# DATA FOR ANALYSIS
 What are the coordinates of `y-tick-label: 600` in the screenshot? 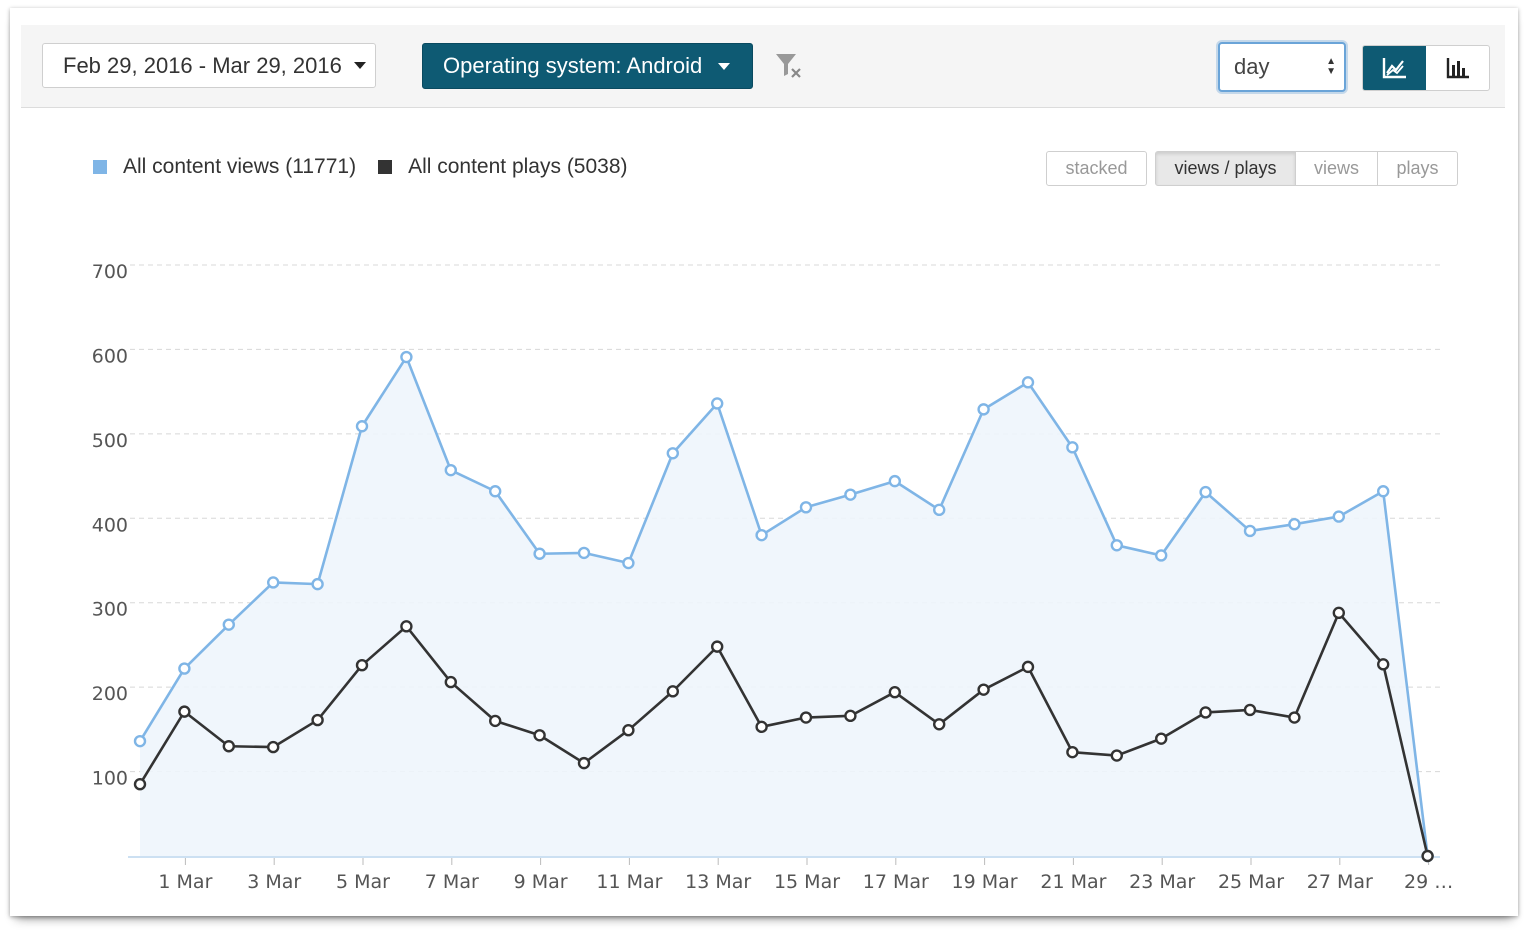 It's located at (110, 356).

...

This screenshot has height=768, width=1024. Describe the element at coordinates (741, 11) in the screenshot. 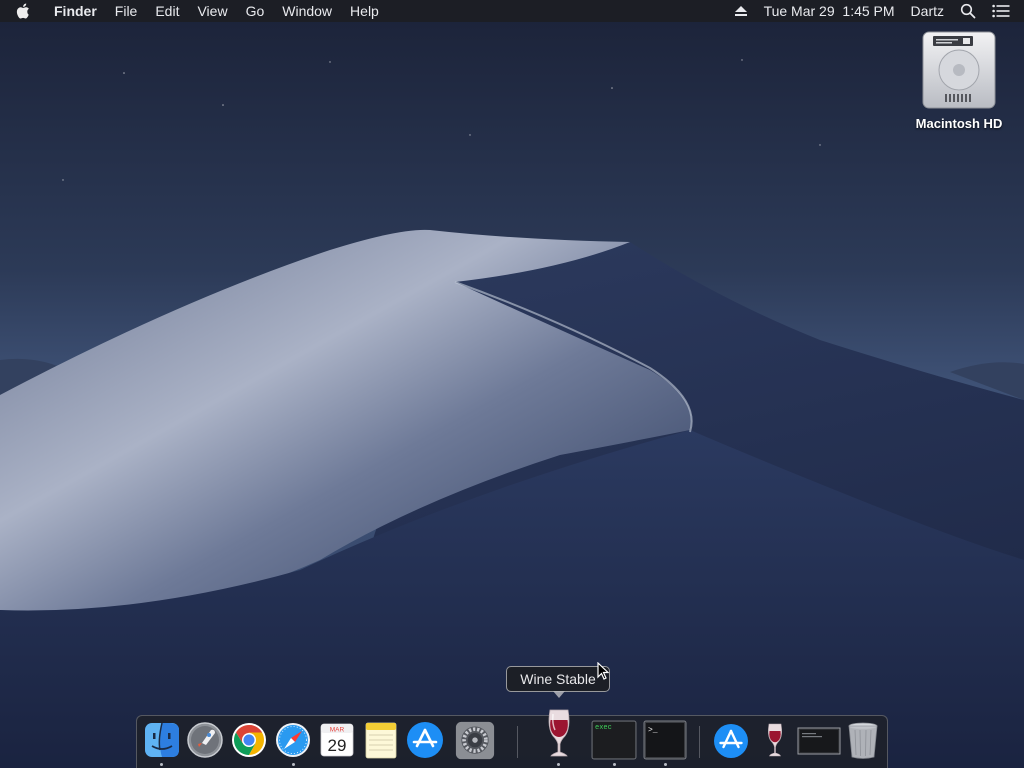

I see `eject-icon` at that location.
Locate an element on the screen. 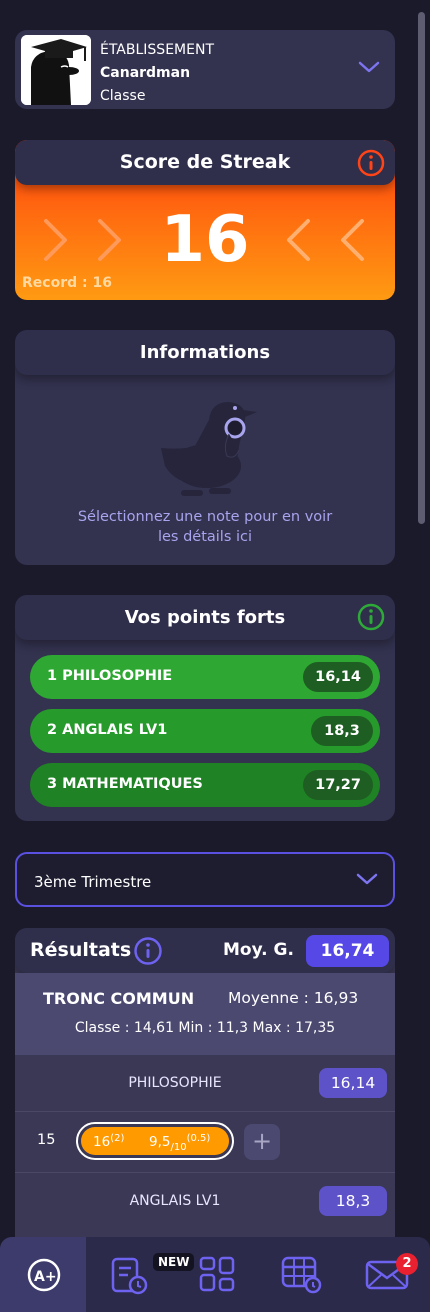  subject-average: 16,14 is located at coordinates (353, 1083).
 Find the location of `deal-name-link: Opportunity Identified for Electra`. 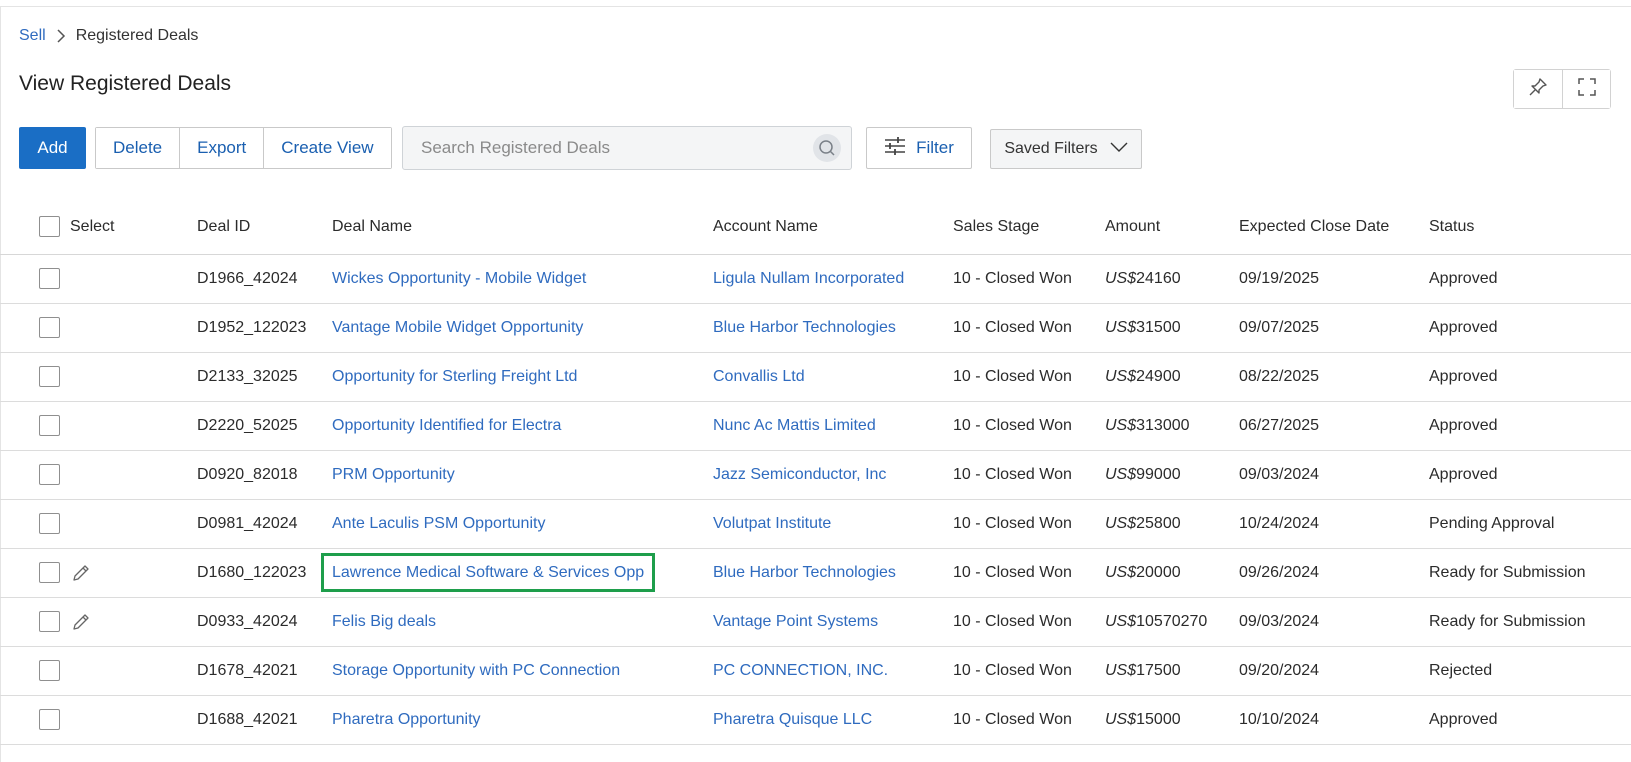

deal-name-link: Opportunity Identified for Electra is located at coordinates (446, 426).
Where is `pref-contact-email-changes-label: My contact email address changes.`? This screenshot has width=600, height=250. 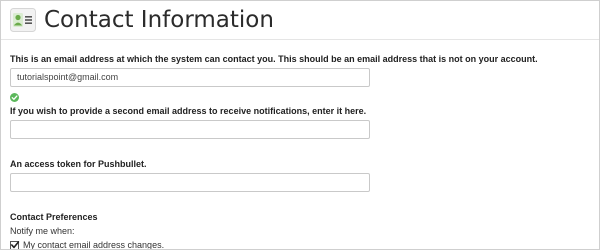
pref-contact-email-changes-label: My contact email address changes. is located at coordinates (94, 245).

# PROBLEM STATEMENT
Update everything from the line containing "Find the location" down to the line containing "coordinates (94, 245)." by replacing "screenshot" with "screen image" and keeping all else the same. Leave the pictures out of your answer.

# ANSWER BOX
 Find the location of `deal-name-link: Opportunity Identified for Electra`. 

deal-name-link: Opportunity Identified for Electra is located at coordinates (446, 426).
Where is `pref-contact-email-changes-label: My contact email address changes.`? This screen image has width=600, height=250. 
pref-contact-email-changes-label: My contact email address changes. is located at coordinates (94, 245).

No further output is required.